Excellent advice on the way forward from super-lawyer Larry Lessig.
I became a lawyer because of a story told to me about Watergate, by my uncle, Richard Cates. Cates was a lawyer from Madison. When the House started investigating Nixon, he was hired to be counsel to the House Committee on Impeachment. His job was to put together the facts supporting a case against Nixon, and convince the members of the House that those facts merited impeachment. (Working for him, just out of law school: Hillary Clinton.)

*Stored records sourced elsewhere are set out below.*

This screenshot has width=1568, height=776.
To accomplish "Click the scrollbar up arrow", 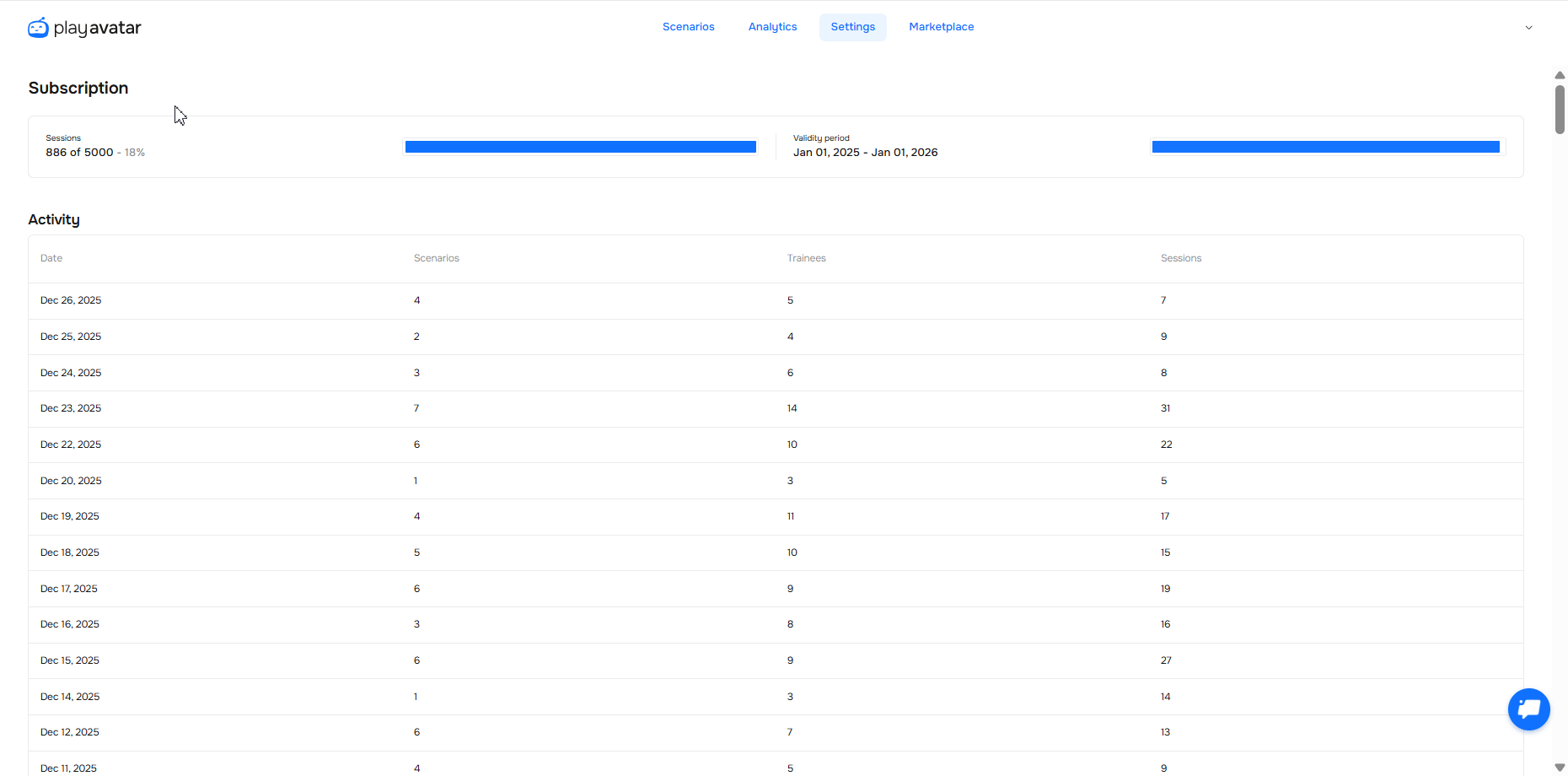I will (x=1560, y=75).
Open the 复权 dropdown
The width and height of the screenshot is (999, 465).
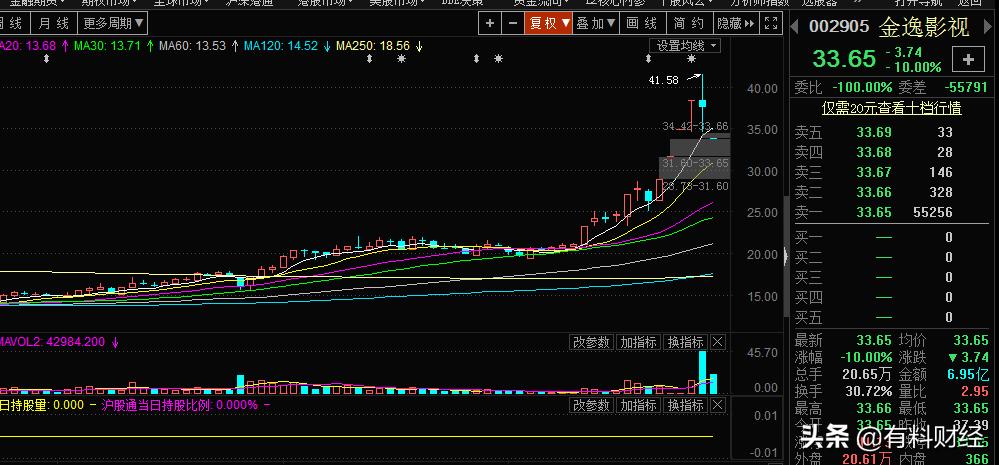coord(549,22)
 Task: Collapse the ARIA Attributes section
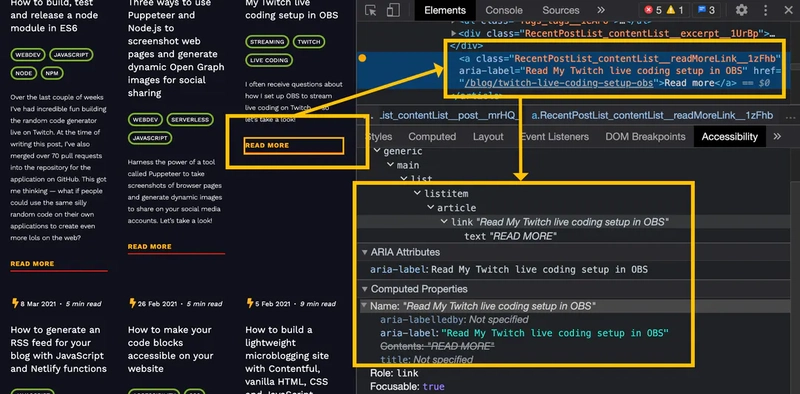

In Code and other Laws of Cyberspace, I described how he described to me the job of being a lawyer:
It is what a lawyer does, what a good lawyer does, that makes this system work. It is not the bluffing, or the outrage , or the strategies and tactics. It is something much simpler than that. What a good lawyer does is tell a story that persuades. Not by hiding the truth or exciting the emotion , but using reason, through a story, to persuade. When it works, it does something to the people who experience this persuasion. Some, for the first time in their lives, see power constrained by reason. Not by votes, not by wealth, not by who someone knows?—?but by an argument that persuades. This is the magic of our system, however rare the miracles may be.

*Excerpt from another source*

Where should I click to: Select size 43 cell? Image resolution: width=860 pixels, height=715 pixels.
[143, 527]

But the part of the story he told me then that I didn’t describe there connects directly with the constitutional crisis that is brewing within America just now. Because the real magic that my uncle described to me was the effect that this work done well had on politicians. Even he was almost moved by the seriousness with which both sides considered the impeachment. There was no politics, at least as he saw it. At least with him, Democrats weren’t grandstanding and Republicans weren’t flinching from the facts they were being shown. They knew that they were engaged in the most serious job a member of Congress could have?—?because they knew that in a critical sense, the very stability of the Republic depended on them behaving as adults.